"Let A = $\begin{bmatrix}1 & 1 & 4\\0 & 3 & -4\\0&0&-1\end{bmatrix}$. Is the matrix A diagonalizable? If so find a matrix P that diagonalizes A. Can you write A as a linear combination of rank 1 matrices formed from its eigenvectors? Determine the eigendecomposition $A = PΛP^{-1}$."
My solution attempt:
det(λI - A) = $\begin{vmatrix}λ - 1 & -1 & -4\\0 & λ - 3 &4\\0&0&λ + 1\end{vmatrix}$ = (λ -1) (λ -3) (λ + 1) = 0
$λ_{1}$ = 1, $λ_{2}$ = 3, $λ_{3}$ = -1
($λ_{1}I - A)x_{1}$ = 0
$\begin{bmatrix}0 & -1 & -4\\0 & -2 &4\\0&0&2\end{bmatrix}$ $\begin{bmatrix}x_{11}\\x_{12}\\x_{13}\end{bmatrix}$ = $\begin{bmatrix}0\\0 \\0\end{bmatrix}$
$\begin{bmatrix}x_{11}\\x_{12}\\x_{13}\end{bmatrix}$ = $x_{11} \begin{bmatrix}1\\0 \\0\end{bmatrix}$
It follows that $\begin{bmatrix}1\\0 \\0\end{bmatrix}$ is a basis for the eigenspace of A corresponding to $λ_{1}$ = 1.
In a similar way, I found other two basis vectors as $\begin{bmatrix}1/2\\1 \\0\end{bmatrix}$ and $\begin{bmatrix}-2/5\\1 \\1\end{bmatrix}$, and I got $P = \begin{bmatrix}1 & 1/2 & -2/5\\0 & 1 & 1\\0&0&1\end{bmatrix}$. Then my $P^{-1} = \begin{bmatrix}1 & -1/2 & 9/10\\0 & 1 & -1\\0&0&1\end{bmatrix}$. And I said A's left-multiplication by $P^{-1}$ and right-multiplication by $P$
$(P^{-1}AP)$ gives the diagonal matrix Λ that is similar to A. I found Λ as $\begin{bmatrix}1 & 0 & 0\\0 & 3 & 0\\0&0&21/5\end{bmatrix}$. Then I said that if we multiply both sides of the equation $P^{-1}AP = Λ$ by $P$ from the left and by $P^{-1}$ from the right we get $PP^{-1}APP^{-1} = PΛP^{-1} = A$ and that this is the eigendecomposition of A. Here are my questions:
Do you think I understood and did correctly what the asker wanted me to do by saying "Determine the eigendecomposition $A = PΛP^{-1}$."?
What the hell does the sentence "Can you write A as a linear combination of rank 1 matrices formed from its eigenvectors?" mean?
1) The diagonal matrix always consists of the eigenvalues.
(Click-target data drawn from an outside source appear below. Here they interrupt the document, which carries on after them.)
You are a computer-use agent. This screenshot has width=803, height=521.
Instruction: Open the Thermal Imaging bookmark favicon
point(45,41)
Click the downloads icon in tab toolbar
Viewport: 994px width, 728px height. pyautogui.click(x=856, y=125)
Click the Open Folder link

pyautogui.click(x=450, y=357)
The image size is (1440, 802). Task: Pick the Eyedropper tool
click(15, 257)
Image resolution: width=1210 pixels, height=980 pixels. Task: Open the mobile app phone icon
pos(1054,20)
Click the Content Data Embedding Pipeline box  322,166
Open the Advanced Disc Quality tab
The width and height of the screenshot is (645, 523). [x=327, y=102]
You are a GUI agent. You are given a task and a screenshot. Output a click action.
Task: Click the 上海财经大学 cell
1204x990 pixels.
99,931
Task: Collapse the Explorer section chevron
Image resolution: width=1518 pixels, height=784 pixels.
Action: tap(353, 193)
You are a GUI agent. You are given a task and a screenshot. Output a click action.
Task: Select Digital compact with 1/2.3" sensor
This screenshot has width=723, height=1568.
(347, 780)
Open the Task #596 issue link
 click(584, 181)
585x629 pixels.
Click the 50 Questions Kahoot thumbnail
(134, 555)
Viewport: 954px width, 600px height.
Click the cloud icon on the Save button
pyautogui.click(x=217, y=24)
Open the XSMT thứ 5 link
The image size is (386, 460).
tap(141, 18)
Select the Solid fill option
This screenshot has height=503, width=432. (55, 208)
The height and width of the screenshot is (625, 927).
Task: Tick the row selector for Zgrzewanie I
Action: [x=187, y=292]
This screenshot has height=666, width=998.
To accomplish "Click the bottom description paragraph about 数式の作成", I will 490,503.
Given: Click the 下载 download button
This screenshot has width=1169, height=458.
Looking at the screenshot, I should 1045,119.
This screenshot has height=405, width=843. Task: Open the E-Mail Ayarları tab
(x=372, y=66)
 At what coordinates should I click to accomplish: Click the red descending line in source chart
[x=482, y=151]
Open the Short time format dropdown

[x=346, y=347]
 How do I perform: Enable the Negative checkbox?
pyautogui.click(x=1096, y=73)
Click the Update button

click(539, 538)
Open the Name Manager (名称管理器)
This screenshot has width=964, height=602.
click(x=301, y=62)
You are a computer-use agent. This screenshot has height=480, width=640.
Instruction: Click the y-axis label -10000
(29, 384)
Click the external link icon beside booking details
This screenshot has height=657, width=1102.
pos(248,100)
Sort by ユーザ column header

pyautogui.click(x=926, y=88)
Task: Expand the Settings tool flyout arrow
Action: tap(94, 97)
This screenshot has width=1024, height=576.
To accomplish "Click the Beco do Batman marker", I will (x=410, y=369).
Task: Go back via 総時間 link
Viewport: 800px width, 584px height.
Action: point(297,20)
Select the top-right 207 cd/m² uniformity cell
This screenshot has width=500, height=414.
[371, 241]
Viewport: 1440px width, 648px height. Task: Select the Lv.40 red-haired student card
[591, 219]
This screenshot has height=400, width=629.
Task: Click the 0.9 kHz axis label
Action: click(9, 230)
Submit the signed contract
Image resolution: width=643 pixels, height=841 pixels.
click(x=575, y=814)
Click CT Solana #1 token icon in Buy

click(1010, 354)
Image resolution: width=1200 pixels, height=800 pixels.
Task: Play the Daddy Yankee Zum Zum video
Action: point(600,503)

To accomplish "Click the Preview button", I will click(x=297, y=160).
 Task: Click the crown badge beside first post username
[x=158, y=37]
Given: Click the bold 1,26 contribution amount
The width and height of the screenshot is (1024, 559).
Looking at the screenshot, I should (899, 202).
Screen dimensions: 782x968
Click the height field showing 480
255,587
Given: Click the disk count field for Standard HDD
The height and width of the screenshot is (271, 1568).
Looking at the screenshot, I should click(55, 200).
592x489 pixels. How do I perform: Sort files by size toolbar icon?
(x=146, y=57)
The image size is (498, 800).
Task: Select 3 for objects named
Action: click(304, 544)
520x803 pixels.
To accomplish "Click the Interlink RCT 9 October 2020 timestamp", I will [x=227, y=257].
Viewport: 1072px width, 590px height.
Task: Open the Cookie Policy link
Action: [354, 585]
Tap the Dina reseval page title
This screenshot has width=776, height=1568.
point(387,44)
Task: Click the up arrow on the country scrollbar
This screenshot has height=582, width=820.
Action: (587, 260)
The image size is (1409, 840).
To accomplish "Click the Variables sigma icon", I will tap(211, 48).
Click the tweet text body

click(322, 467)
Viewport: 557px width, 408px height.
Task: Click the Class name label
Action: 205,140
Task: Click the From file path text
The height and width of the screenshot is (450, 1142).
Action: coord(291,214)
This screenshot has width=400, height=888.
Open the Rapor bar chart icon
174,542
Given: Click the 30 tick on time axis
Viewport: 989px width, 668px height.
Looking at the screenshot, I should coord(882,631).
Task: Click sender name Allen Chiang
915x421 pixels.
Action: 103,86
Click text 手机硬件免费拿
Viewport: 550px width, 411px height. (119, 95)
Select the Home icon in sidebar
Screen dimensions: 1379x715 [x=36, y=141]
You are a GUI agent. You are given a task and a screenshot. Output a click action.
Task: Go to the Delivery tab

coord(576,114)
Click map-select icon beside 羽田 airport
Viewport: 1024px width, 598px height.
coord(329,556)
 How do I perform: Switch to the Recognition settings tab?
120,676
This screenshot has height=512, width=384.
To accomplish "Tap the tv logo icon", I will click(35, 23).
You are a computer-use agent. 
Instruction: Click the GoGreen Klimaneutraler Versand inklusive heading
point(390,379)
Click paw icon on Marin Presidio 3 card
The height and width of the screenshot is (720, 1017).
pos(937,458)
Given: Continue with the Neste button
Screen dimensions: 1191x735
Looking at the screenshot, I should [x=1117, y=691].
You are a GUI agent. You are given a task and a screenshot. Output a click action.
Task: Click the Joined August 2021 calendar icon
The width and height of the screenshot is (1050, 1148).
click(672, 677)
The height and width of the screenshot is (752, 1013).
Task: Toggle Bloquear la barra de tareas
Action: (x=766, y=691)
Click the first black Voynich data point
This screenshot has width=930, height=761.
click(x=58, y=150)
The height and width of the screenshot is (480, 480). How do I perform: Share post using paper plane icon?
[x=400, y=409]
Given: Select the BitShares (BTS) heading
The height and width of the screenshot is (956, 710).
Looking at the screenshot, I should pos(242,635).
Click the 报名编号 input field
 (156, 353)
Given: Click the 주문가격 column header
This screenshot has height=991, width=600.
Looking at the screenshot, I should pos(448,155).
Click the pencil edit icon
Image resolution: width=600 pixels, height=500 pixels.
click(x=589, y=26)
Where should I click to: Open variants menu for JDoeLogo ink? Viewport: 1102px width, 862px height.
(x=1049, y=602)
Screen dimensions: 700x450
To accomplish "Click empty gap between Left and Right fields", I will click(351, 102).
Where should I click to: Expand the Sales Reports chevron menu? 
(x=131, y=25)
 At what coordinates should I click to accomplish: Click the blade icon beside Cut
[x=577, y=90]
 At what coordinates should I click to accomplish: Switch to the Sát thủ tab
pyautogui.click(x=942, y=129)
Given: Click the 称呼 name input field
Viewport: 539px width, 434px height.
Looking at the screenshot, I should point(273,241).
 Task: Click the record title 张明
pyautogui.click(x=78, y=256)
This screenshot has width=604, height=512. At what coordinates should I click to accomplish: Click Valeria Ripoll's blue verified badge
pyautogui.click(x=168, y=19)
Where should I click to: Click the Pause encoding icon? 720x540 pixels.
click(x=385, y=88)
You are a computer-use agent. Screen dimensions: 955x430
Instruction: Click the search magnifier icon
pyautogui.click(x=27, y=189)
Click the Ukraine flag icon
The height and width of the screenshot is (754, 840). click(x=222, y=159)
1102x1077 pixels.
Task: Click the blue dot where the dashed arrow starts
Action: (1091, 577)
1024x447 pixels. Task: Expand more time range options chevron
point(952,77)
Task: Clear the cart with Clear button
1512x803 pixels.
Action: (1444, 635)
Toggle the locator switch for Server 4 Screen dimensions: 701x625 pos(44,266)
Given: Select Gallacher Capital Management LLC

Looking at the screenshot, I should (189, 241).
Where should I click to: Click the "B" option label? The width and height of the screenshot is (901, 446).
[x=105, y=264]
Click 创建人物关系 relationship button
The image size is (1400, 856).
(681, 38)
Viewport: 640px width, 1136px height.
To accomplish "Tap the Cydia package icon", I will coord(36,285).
Then the matrix $P$ has column vectors as the eigenvectors. So if $\Lambda_{11} = \lambda_{1}$, then the first column vector in $P$ is the eigenvector corresponding to $\lambda_{1}$.
2) The eigenvectors form a basis for $span(A_{1}, A_{2}, ..., A_{n})$. If $A$ is of full rank, the eigenvectors form a basis of the entire vector space. So can you write each column of $A$ as a linear combination of the eigenvectors?